10.1051/0004-6361:20020815

Based on the Bica et al. (1999) catalogue we studied the star cluster system of the LMC and provide a new catalogue of all binary and multiple cluster candidates found. We performed Monte Carlo simulations and produced artificial cluster distributions that we compared with the real one in order to check how many of the found cluster pairs and groups can be expected statistically due to chance superposition on the plane of the sky. We found that, depending on the cluster density, between 56% (bar region) and 12% (outer LMC) of the detected pairs can be explained statistically. We studied in detail the properties of the multiple cluster candidates. The binary cluster candidates seem to show a tendency to form with components of similar size. When possible, we studied the age structure of the cluster groups and found that the multiple clusters are predominantly young with only a few cluster groups older than 300 Myr. The spatial distribution of the cluster pairs and groups coincides with the distribution of clusters in general; however, old groups or groups with large internal age differences are mainly located in the densely populated bar region.

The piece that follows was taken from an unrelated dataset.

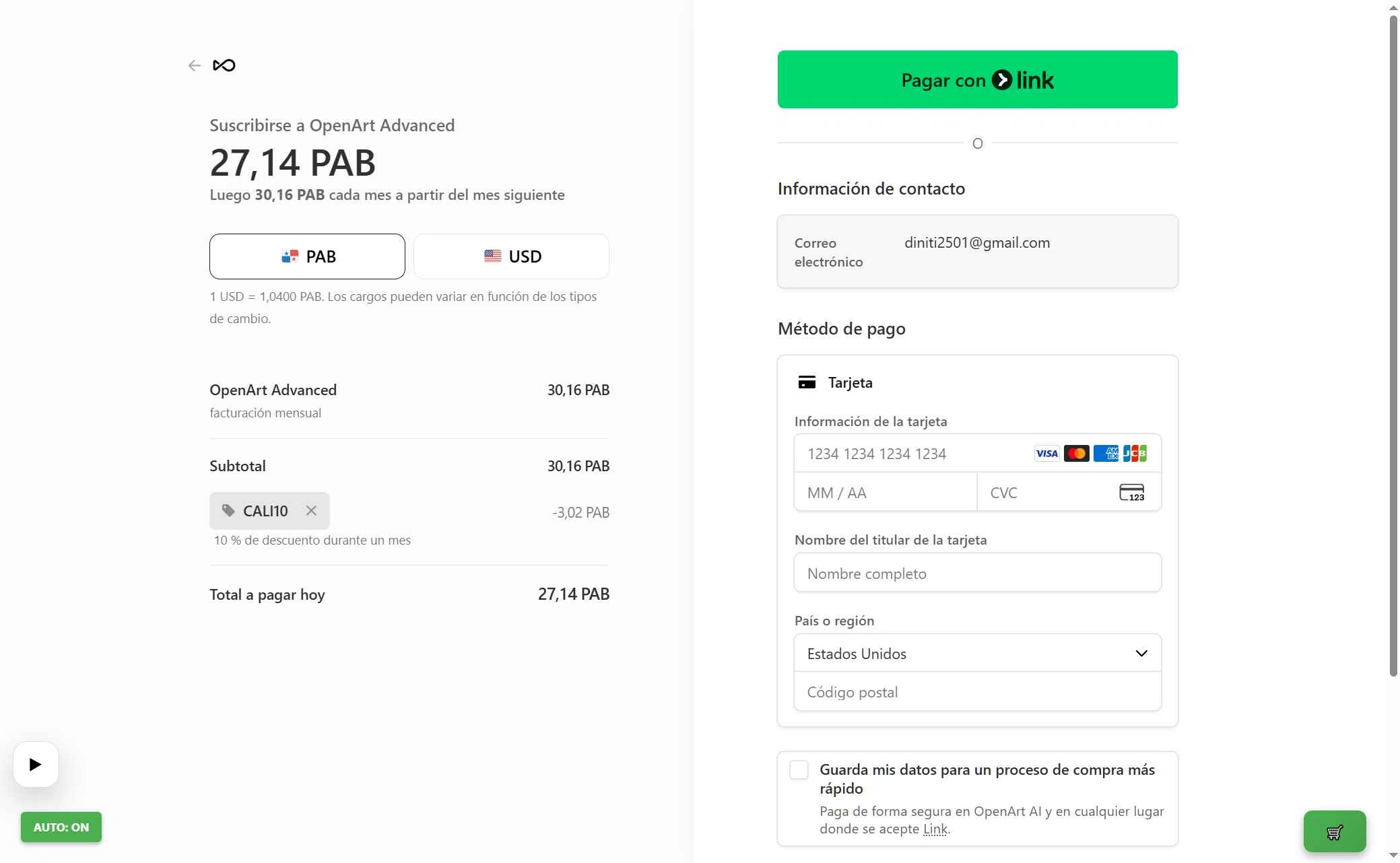
Task: Click the CVC card hint icon
Action: pyautogui.click(x=1131, y=493)
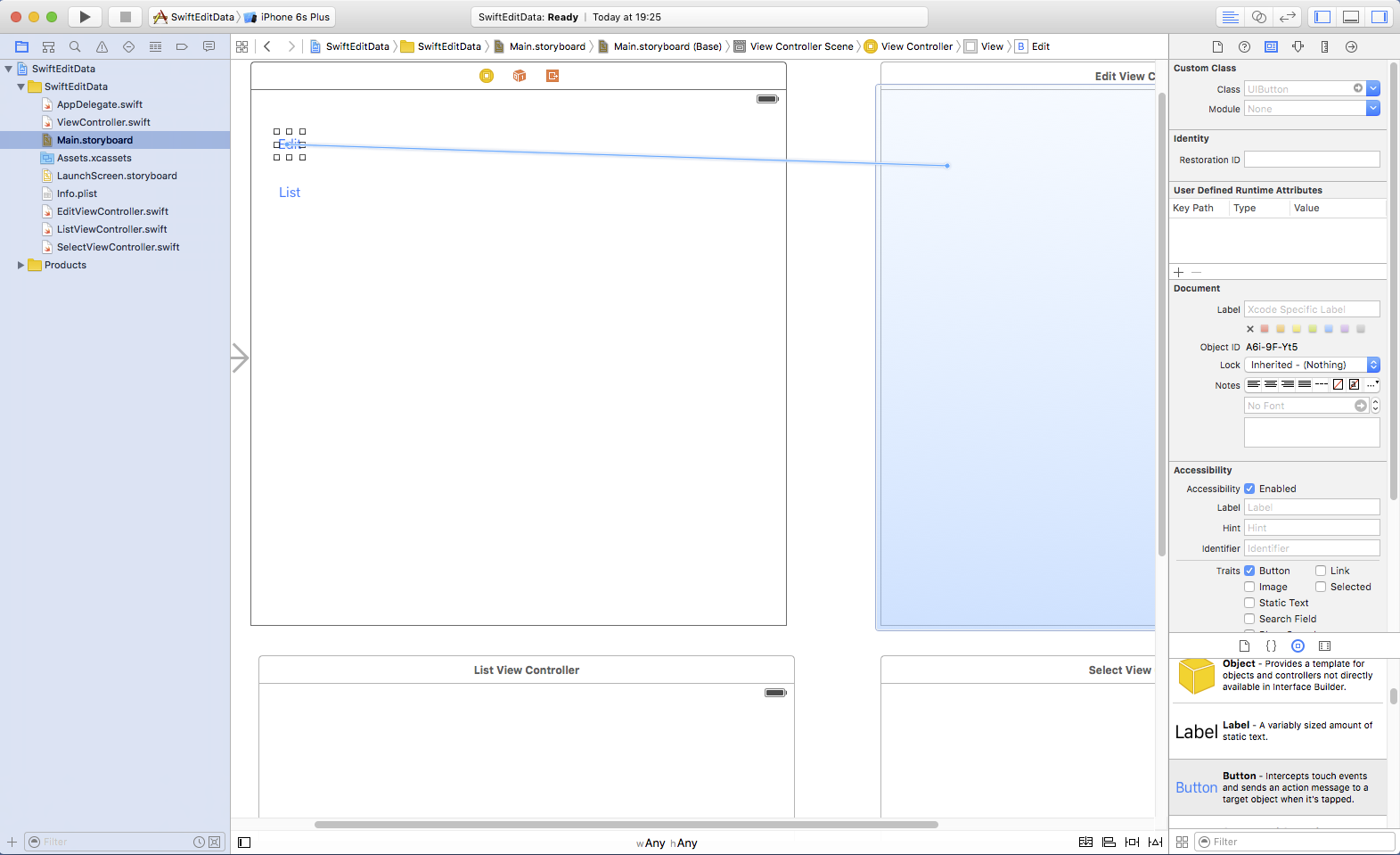Click View Controller Scene in breadcrumb
This screenshot has height=855, width=1400.
[801, 46]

Thus, they can easily be explained as chance superpositions. Our findings show that a formation scenario through tidal capture is not only unlikely due to the low probability of close encounters of star clusters, and thus the even lower probability of tidal capture, but the few groups with large internal age differences can easily be explained with projection effects. We favour a formation scenario as suggested by Fujimoto & Kumai (1997) in which the components of a binary cluster formed together and thus should be coeval or have small age differences compatible with cluster formation time scales.